*SELECTED EXTRACT*:

<<<<

This research conducted by (Barhate et al.
2020) used two approaches for the detection of bots and analyzed their influence in trending a hashtag on Twitter. First, the bot probability of a user was calculated using a supervised ML technique and a new feature bot score. A total of 13 features were extracted for data pre-processing and Estimation of Distribution Algorithms (EDA). The data were trained using RF classifier, which produced an AUC result of 0.96. This study also came to the conclusion that bots had a high friend-to-follower ratio and a low follower growth rate.
The dataset that was acquired by (Pratama and Rakhmawati
2019) is from the supporters of the Indonesian presidential candidate on Twitter. The top five hashtags for each candidate were used to collect tweets, which were then manually labeled with the accounts' bot characteristics, resulting in a limit of about 4.000 tweets. SVM and RF, two ML models, are utilized for bot detection. These two models were trained with cross-validation ten-folds to improve the overall score. From these two models, RF has a higher overall score than SVM of 74% in F1-Score, Accuracy, and AUC. Comparing the 10 retrieved features from the dataset, they discovered that the account year creation had the biggest separation between humans and bots.
Davis et al. (
2016) made use of RF classifier to evaluate and detect social bots by creating a system called BotOrNot. A public dataset of 31 K accounts was used to train the model. From six main groups of characteristics—network, user, friend, temporal, content, and sentiment features—the framework collected more than 1000 features. These various classifiers—one for each category of features and one for the overall score—were trained using extracted features. The system performance was assessed using ten-fold cross-validation, and an AUC value of 95% was obtained.

>>>>

*EXERCISE TASK A*: Transcribe the passage of the bot-detection review that begins at the words "This research conducted" and ends after "follower growth rate.".
*EXERCISE TASK B*: In the bot-detection review, how many accounts were in the public dataset used to train the BotOrNot model?

*DATA SUPPLIED*:
<<<<

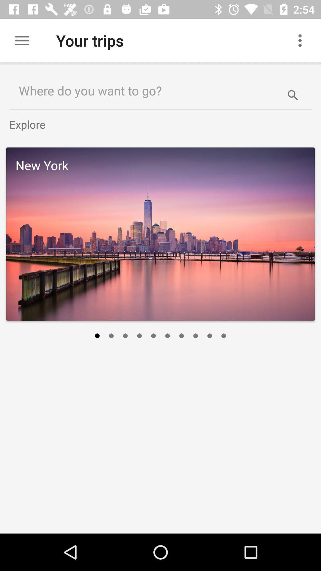 The image size is (321, 571). What do you see at coordinates (142, 90) in the screenshot?
I see `the where do you item` at bounding box center [142, 90].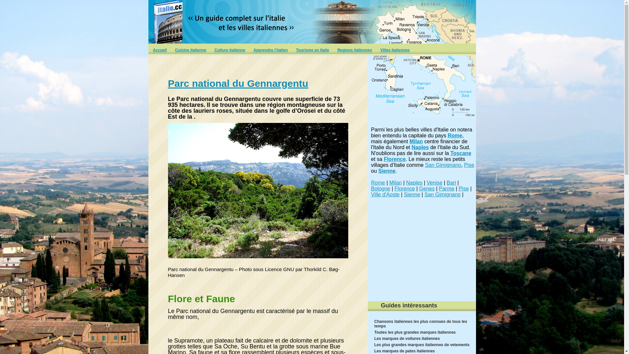 The image size is (629, 354). What do you see at coordinates (420, 323) in the screenshot?
I see `'Chansons italiennes les plus connues de tous les temps'` at bounding box center [420, 323].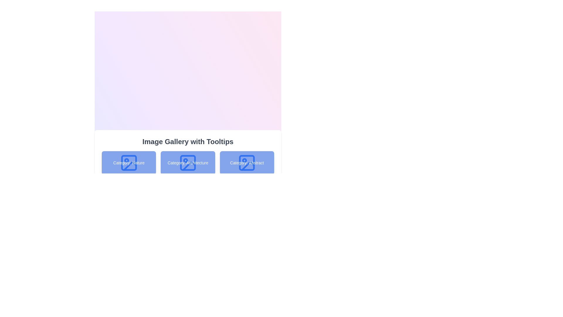 The width and height of the screenshot is (563, 317). Describe the element at coordinates (128, 163) in the screenshot. I see `the blue rectangle with rounded corners, located centrally inside the larger blue icon in the first column of the grid under 'Image Gallery with Tooltips'` at that location.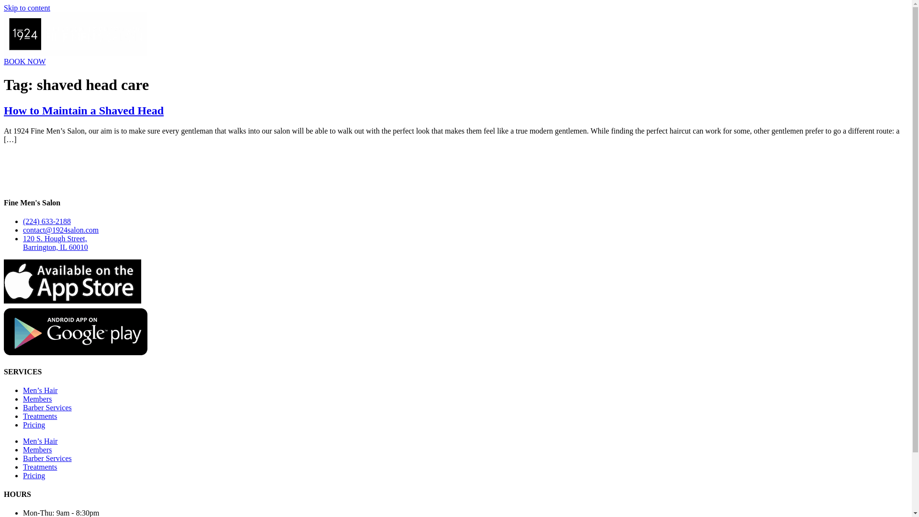 This screenshot has height=517, width=919. Describe the element at coordinates (34, 476) in the screenshot. I see `'Pricing'` at that location.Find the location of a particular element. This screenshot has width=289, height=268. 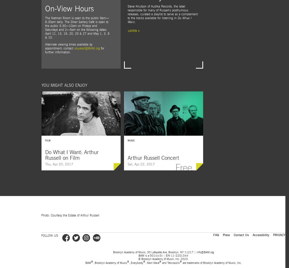

'YOU MIGHT ALSO ENJOY' is located at coordinates (41, 85).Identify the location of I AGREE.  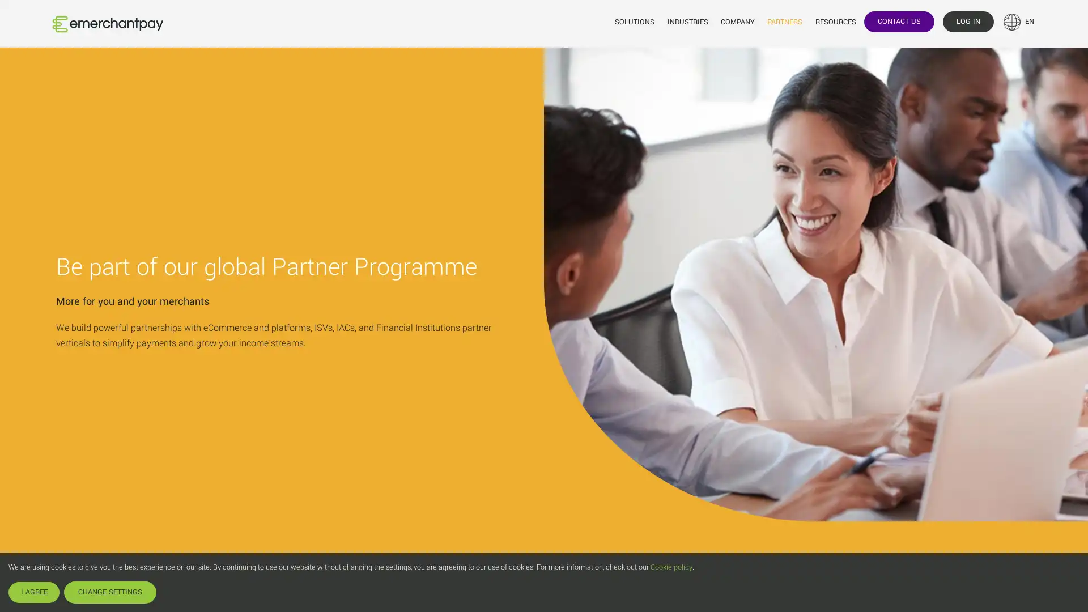
(33, 592).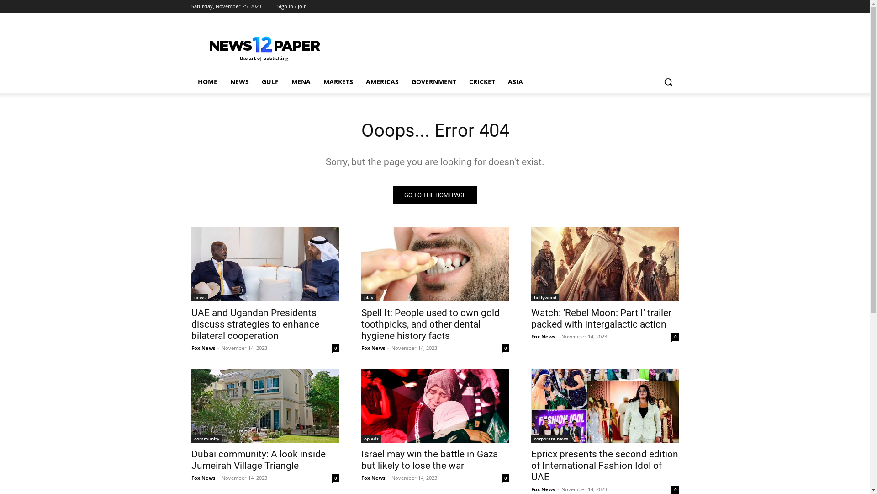 This screenshot has width=877, height=494. What do you see at coordinates (199, 297) in the screenshot?
I see `'news'` at bounding box center [199, 297]. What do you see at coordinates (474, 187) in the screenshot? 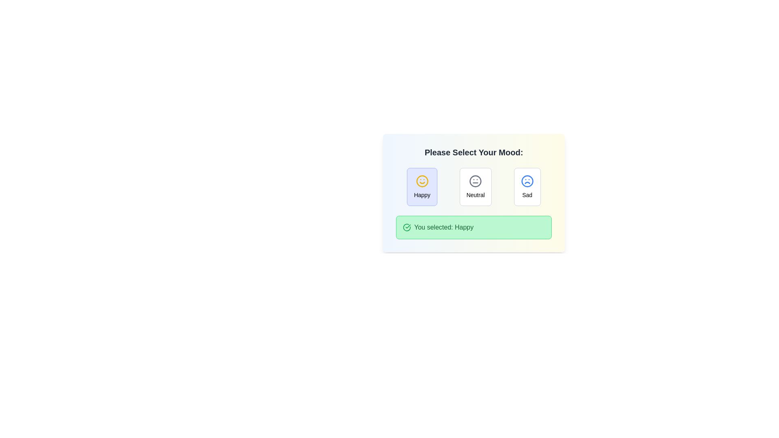
I see `the second mood option in the horizontal selection group, which consists of 'Happy', 'Neutral', and 'Sad'` at bounding box center [474, 187].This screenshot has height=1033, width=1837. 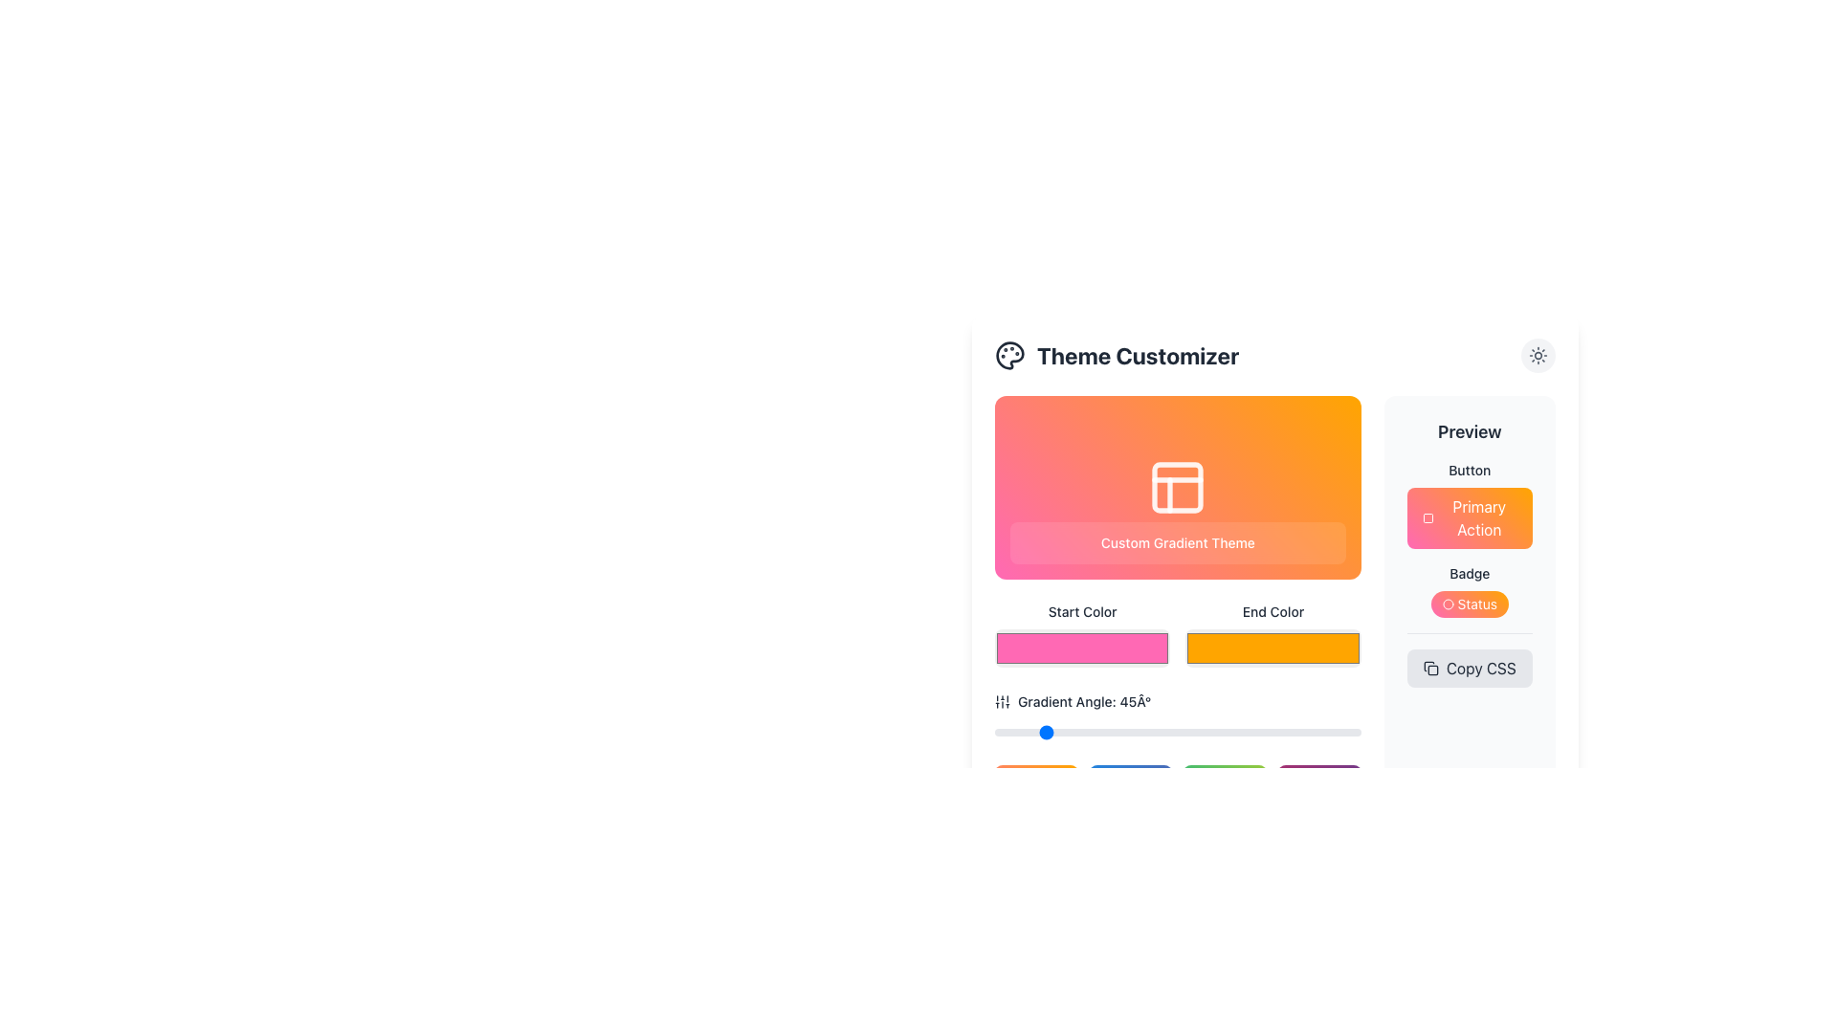 I want to click on the Interactive color input control for setting the 'End Color' of a gradient theme, so click(x=1275, y=619).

>>>>

*ANSWER A*:
This research conducted by (Barhate et al.
2020) used two approaches for the detection of bots and analyzed their influence in trending a hashtag on Twitter. First, the bot probability of a user was calculated using a supervised ML technique and a new feature bot score. A total of 13 features were extracted for data pre-processing and Estimation of Distribution Algorithms (EDA). The data were trained using RF classifier, which produced an AUC result of 0.96. This study also came to the conclusion that bots had a high friend-to-follower ratio and a low follower growth rate.

*ANSWER B*: 31 K accounts.